First Team Match Reaction News

Match Reaction: Manchester United v Arsenal

Manchester United tore former rivals Arsenal apart without getting out of second gear in a game which ended with a deceptively close scoreline.

Naturally all the pre-match intrigue related to Robin van Persie playing his old club for the first time – would he score? would be celebrate if he scored? how would the fans that used to idolize him treat him? – yes, no and distastefully being the answers to those questions.

The Arsenal fans, as fickle a bunch as you’re ever likely to come across, broke out their “Stoke-style” songbook by interspersing verses of “You’re a c***” and “She said no” – a chant used by all their major rivals during van Persie’s time at Arsenal. It must be hard seeing the person who dumped you out with their younger, better, more attractive, more successful new partner whilst you’re left gawping at the drunken impotent mess that you picked up at 2:59am as the club was shutting, just so you didn’t have to go home alone (take a bow Olivier Giroud).

In any event, van Persie punished Arsenal for their staggering lack of ambition over the last few years inside 3 minutes as Valencia flicked a ball on for Rafael to stride after down the right hand side. Rafeal’s cross was mis-kicked by Vermaelen and RvP dispatched a low shot into the far corner of the net. Far from the exuberant celebrations that marked his previous 9 goals for United, he merely stood there with his hands up – a gesture towards Arsenal, and a mark of class.

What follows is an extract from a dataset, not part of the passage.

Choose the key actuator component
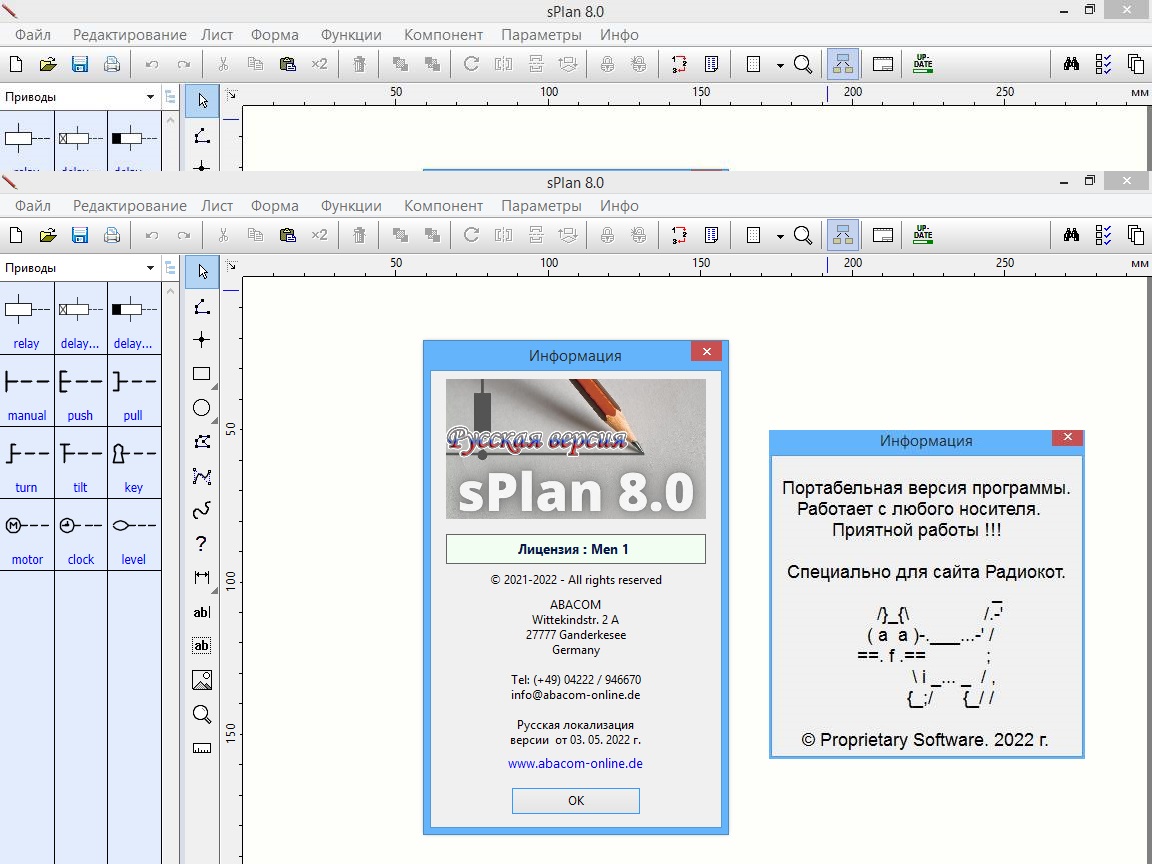Viewport: 1152px width, 864px height. 133,463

Arsenal rallied, and enjoyed a spell of possession for the next 10 minutes, but failed to conjurer even one shot on target and therein lies their problem. They’ve sold (with or without a choice) all the players that used to turn this passing bore-fest into a productive end product. Where was Fabregas to drive play foward? Where was Nasri to cut inside and run at our back for? Where was van Persie to finish these moves? They’ve all left, and except for RvP as yet, they’ve all won silverware at their new teams.

United carved a few more half chances throughout the rest of the first half, content to hit Arsenal with pacy counterattacks after dispossessing them during their almost-never-ending-passing-moves, and won a penalty just before the break as Cazorla raised his arms to block a cross from Ashley Young. Rooney stepped up confidently, but skewed his shot wide left leaving United just the one goal to the good in a half they had dominated.

This was not Manchester United v Arsenal of the late 90’s / early 2000’s – this was Manchester United v <insert name of any average team that looks Europa league bound> – Arsenal looked star-struck, a point exemplified by competition-to-play-in-the-team-for-a-game-winner André Santos asking for van Persie’s shirt as they were trooping off towards the changing rooms at half time. Whilst true that it’s not uncommon for players to exchange shirts at half time, it’s usually done well off the pitch away from cameras, and certainly not with the an ex-player of your now employer who happens to have scored to put you behind in the game. Another damning example of the mentality that runs though Arsenal these days that they are just pleased to be part of the circus, and no longer contenders for ring-leader.

United should have doubled their lead immediately after the break as the ponderous Vermaelen was dispossessed by his own feet leaving van Persie to square the ball to an on-rushing Valencia who miskicked it from 5 yards out.

United did eventually double their lead with a header from Evra after 67 minutes which he had no right to score given man-mountains Vermaelen and Mertesacker were nearby. However it was a case of when and not if. United had been knocking on the door repeatidly all game, had had the ball in Arsenal’s net 4 times (2 adjudged offside) and had still yet to concede a single shot on target.

Things went from bad to worse for Arsenal a few minutes later as just-back-from-his-wink-wink-nudge-nudge ‘injury’ Jack Wilshere received a second yellow for a late challenge on Evra. Given the young gunner had gone through England team-mate Tom Cleverley from behind in the first half with a challenge that could easily have been a red, he could have no complaints.

Bemusedly, having seen their team create nothing, concede chance after chance, and generally look at least one tier of the league below United, the gooners fans then spent ten minutes chanting “We want our Arsenal back” then followed it with “We love you Arsenal, we do”. Either you love the Arsenal you’re watching, or you want the old one back, presumably because you think it was better (it was).

Arsenal finally managed their first shot on target in the 91st minute and scored with the very last kick of the game as Cazorla curled a shot from the edge of the box past the diving De Gea who was fuming when he got up. Although the match was won to all intents and purpose at that point, it’s still disappointing to concede another goal in stoppage time at the end of a game we should have seen out easily, making it twice in one week when coupled with the league cup exit at the hands of Chelsea on Wednesday.

A final score of 2-1 couldn’t be further from a true representation of the this game. United dominated, and with better finishing could have easily won 6-0. Arsenal are a poor team in decline with no end in sight as long as their best players keep leaving for pastures new.

Draws for Chelsea and City saw United go top of the league, just over a quarter of the way through the season.